Entrées d'un jeu de données |
%%
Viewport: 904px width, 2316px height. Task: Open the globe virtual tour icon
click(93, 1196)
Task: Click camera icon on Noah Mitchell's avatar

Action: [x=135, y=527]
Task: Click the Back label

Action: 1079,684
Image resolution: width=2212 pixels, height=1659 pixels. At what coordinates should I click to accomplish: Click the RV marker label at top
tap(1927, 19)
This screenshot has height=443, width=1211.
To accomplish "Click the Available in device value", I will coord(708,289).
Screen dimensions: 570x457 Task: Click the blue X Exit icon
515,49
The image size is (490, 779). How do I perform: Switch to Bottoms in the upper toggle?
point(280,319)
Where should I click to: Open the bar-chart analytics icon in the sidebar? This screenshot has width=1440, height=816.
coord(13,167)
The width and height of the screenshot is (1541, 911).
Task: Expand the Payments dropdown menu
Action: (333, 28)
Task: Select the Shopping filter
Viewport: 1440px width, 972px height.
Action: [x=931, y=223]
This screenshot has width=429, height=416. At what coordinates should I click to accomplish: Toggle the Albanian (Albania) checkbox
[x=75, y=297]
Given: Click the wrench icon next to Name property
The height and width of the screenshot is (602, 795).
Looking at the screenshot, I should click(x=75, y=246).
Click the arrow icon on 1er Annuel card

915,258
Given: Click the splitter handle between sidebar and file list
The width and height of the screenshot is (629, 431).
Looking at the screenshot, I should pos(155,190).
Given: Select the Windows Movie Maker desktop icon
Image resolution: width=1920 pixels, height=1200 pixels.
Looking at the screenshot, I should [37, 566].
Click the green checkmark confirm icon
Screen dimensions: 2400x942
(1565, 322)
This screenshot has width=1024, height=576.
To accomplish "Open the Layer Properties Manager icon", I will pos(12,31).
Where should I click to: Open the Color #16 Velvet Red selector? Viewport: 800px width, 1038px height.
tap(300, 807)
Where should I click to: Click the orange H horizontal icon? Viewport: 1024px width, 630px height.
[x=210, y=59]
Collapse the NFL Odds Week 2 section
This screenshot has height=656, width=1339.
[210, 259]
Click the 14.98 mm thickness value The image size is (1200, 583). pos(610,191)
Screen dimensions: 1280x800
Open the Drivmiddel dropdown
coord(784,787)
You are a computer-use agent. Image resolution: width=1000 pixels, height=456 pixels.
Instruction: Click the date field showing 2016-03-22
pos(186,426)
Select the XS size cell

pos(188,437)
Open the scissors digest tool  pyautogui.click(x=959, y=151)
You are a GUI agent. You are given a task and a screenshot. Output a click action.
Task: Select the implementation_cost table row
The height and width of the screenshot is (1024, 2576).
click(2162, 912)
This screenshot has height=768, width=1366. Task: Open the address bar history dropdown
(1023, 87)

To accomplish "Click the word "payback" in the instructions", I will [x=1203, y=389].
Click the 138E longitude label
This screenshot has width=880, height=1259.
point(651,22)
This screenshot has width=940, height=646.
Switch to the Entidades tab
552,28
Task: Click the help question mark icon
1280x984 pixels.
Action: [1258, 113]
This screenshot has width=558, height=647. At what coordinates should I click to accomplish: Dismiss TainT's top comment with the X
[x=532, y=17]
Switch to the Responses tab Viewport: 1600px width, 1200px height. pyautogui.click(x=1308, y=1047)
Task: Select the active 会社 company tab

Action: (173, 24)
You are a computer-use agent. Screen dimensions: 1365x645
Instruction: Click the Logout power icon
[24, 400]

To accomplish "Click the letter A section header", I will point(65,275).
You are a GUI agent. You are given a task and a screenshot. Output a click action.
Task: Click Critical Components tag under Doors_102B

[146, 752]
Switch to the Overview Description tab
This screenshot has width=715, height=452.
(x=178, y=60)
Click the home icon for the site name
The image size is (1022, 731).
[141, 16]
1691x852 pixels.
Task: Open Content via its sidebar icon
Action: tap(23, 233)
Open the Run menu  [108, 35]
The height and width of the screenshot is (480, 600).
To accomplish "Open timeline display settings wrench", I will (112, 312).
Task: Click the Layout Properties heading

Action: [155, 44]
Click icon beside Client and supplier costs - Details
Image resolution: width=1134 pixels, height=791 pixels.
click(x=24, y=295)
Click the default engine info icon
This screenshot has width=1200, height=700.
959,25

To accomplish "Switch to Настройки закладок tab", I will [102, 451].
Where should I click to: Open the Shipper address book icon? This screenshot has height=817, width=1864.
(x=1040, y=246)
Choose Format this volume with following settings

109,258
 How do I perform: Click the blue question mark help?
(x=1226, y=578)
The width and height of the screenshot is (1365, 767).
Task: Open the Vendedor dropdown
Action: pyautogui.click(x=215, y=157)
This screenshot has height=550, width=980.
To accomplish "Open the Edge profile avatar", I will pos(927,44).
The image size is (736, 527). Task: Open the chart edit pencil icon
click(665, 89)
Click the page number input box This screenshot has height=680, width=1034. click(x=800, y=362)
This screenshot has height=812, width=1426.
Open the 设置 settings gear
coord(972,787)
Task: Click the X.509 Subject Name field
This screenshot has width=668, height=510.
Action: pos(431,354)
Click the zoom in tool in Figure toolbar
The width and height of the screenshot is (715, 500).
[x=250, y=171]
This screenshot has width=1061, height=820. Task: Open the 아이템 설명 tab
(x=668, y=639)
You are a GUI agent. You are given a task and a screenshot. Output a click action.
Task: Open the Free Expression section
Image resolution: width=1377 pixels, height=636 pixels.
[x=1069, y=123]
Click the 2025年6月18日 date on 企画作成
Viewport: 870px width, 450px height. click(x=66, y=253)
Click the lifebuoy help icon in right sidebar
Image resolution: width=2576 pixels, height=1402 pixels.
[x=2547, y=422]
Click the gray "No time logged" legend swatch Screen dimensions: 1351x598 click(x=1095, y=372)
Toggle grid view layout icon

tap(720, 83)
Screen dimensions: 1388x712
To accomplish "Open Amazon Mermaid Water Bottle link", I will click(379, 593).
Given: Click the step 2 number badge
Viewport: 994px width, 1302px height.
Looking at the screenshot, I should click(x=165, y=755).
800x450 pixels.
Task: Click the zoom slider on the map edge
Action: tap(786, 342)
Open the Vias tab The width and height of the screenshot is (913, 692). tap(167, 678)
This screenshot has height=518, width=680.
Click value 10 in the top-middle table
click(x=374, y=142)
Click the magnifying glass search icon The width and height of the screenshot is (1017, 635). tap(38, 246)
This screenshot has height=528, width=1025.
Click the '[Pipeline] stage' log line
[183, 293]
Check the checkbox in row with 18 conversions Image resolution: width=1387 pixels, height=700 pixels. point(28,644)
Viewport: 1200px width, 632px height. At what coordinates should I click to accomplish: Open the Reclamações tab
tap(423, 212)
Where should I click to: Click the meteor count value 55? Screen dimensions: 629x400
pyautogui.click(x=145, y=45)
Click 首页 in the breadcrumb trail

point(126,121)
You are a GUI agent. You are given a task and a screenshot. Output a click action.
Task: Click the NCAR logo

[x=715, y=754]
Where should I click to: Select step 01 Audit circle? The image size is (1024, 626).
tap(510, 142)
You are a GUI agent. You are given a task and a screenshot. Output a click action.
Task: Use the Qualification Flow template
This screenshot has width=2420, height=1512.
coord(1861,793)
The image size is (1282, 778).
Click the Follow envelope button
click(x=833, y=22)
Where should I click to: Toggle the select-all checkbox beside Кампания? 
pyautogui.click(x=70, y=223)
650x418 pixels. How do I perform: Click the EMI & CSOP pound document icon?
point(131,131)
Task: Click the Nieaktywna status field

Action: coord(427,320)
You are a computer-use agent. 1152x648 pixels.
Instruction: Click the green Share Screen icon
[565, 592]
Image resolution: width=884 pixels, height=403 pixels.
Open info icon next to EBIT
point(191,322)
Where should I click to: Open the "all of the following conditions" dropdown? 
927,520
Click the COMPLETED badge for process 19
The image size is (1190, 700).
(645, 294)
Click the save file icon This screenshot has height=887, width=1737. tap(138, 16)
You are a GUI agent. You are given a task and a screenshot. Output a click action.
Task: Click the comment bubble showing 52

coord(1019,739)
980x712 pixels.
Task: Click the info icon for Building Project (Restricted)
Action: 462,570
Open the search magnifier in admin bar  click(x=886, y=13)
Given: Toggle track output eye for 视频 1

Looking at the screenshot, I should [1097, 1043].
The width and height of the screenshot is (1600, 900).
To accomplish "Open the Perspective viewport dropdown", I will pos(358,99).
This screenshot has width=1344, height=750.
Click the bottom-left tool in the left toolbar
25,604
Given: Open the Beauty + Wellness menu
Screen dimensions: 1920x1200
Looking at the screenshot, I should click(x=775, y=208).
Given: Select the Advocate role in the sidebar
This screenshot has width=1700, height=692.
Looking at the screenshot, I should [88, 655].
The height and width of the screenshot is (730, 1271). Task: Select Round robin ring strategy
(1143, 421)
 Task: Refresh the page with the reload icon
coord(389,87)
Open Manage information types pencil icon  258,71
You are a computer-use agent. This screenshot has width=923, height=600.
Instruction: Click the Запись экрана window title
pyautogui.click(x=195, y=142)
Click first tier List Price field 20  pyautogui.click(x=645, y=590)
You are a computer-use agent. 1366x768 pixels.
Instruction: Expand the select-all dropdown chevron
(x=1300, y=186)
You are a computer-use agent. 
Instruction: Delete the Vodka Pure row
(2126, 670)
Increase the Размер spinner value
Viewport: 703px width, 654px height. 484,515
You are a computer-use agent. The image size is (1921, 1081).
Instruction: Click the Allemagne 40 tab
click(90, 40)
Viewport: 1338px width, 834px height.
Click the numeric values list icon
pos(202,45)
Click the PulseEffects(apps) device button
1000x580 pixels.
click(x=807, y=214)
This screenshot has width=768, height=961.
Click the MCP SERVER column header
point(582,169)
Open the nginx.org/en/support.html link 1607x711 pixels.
%%
Consignes |
Reprenez les lignes des données à partir de celle qui contient « Choose Format this » jusqu'à celle qui contient « I will pos(927,44). », incluse, en substituant « partition » à « volume » et sans rien modifier d'autre.

Réponse attendue |
Choose Format this partition with following settings

109,258
 How do I perform: Click the blue question mark help?
(x=1226, y=578)
The width and height of the screenshot is (1365, 767).
Task: Open the Vendedor dropdown
Action: pyautogui.click(x=215, y=157)
This screenshot has height=550, width=980.
To accomplish "Open the Edge profile avatar", I will pos(927,44).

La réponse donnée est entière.